By the summer of 1950, the “Black Army” had up to 50 armed fighters, and the total number of those involved reached 100. The state security agencies saw it as a serious danger. Many fighters were killed in clashes. Peasants who assisted the “Black Army” were severely persecuted. Several operations were carried out to capture the leaders. This was done by recruiting contacts who were guaranteed amnesty and a large cash reward. Subsequently, these promises were usually not fulfilled, and informants were arrested on general grounds and sentenced to long terms.

==== Cessation of activities ====
The arrests of the members of Sabia Dreptății began in May 1950. Ion Moraru was arrested in his native village, and Vasile Țurcanu was apprehended during the exam on the "Moldovan language" at the Pedagogical School of Bălți. On November 24, 1950, according to the ruling of the Supreme Court of the MSSR, 10 members and supporters of the clandestine organization "Sabia Dreptății " were condemned for anti-Soviet activity. ending the organization.

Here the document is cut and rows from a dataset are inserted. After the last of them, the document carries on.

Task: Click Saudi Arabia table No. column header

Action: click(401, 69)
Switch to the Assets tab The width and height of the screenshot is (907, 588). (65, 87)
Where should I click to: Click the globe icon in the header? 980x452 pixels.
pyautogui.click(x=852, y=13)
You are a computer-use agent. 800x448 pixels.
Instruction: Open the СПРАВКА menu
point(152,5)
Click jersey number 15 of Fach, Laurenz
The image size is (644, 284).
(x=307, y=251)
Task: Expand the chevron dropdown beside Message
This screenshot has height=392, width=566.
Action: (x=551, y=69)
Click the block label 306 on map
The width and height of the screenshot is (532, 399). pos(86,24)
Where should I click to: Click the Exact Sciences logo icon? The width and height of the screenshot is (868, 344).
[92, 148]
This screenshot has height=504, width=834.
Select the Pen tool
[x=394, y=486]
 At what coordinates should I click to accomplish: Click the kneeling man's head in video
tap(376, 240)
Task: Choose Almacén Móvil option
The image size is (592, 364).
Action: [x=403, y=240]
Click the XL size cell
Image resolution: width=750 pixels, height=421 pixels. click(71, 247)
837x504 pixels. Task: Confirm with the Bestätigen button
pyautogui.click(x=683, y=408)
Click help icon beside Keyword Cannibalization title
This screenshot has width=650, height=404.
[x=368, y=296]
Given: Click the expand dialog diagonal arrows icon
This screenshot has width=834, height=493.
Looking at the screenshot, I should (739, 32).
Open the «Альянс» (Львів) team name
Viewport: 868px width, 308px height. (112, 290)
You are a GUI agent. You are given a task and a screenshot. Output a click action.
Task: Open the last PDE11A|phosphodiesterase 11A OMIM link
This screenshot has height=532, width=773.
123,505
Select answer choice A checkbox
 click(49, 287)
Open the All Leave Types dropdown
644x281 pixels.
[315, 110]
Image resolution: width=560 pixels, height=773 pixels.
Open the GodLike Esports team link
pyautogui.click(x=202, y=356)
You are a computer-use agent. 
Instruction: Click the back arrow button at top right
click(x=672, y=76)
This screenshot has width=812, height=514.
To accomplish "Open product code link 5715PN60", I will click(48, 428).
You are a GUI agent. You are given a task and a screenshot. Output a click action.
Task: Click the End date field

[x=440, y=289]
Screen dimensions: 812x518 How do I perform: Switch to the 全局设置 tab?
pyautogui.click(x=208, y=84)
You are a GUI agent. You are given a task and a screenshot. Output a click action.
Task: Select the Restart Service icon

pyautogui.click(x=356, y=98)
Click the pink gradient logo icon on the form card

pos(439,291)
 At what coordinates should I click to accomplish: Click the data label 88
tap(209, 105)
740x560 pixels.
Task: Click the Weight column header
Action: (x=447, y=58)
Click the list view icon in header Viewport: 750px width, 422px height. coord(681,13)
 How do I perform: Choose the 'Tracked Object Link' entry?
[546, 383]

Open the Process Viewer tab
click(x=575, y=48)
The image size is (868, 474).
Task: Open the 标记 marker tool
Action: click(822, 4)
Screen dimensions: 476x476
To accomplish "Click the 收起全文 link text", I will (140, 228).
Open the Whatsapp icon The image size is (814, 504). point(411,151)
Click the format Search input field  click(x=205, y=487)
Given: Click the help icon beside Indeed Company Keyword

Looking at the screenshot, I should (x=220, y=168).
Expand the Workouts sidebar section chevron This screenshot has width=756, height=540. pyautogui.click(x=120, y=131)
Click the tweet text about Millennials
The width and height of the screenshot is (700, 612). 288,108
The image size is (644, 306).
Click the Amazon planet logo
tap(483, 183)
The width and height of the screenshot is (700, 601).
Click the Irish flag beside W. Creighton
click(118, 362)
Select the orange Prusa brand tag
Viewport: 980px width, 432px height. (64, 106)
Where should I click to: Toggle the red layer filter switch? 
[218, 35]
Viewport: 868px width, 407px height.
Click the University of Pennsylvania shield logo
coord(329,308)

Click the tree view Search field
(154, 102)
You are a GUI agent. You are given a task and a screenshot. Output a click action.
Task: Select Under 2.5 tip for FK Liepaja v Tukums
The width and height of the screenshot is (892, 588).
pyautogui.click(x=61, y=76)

Theodor Coşcodan, Ion Coşcodan Jr. and Ion Bors were shot on their sentences. Maria Buruiană, Gheorghe Buruiană, Vladimir Teodorovich and a number of others served terms ended up in correctional labor camps. About 40 people received 25-year sentences. The last trial - of two dozen sympathizers - was held in February 1951. With it, marking the end of the Black Army, and the conflict.

== Aftermath ==
Maria Buruiană, who had no history of violent actions, was released in the summer of 1956. Vladimir Teodorovich, one of the founders and commanders of the Black Army, returned to his homeland in 1972 after serving his sentence.

One of the fighters, Simion Margarinth, hid for 25 years with a sympathetic peasant woman, Yelizaveta Vartoshu. In 1972, he met with the returning Teodorovich. Margarinth was discovered by the authorities in 1975 and arrested while trying to resist, but released two weeks later and accepted onto a collective farm. He was distinguished by his conscientious work and deep religiousness. He died in 1988.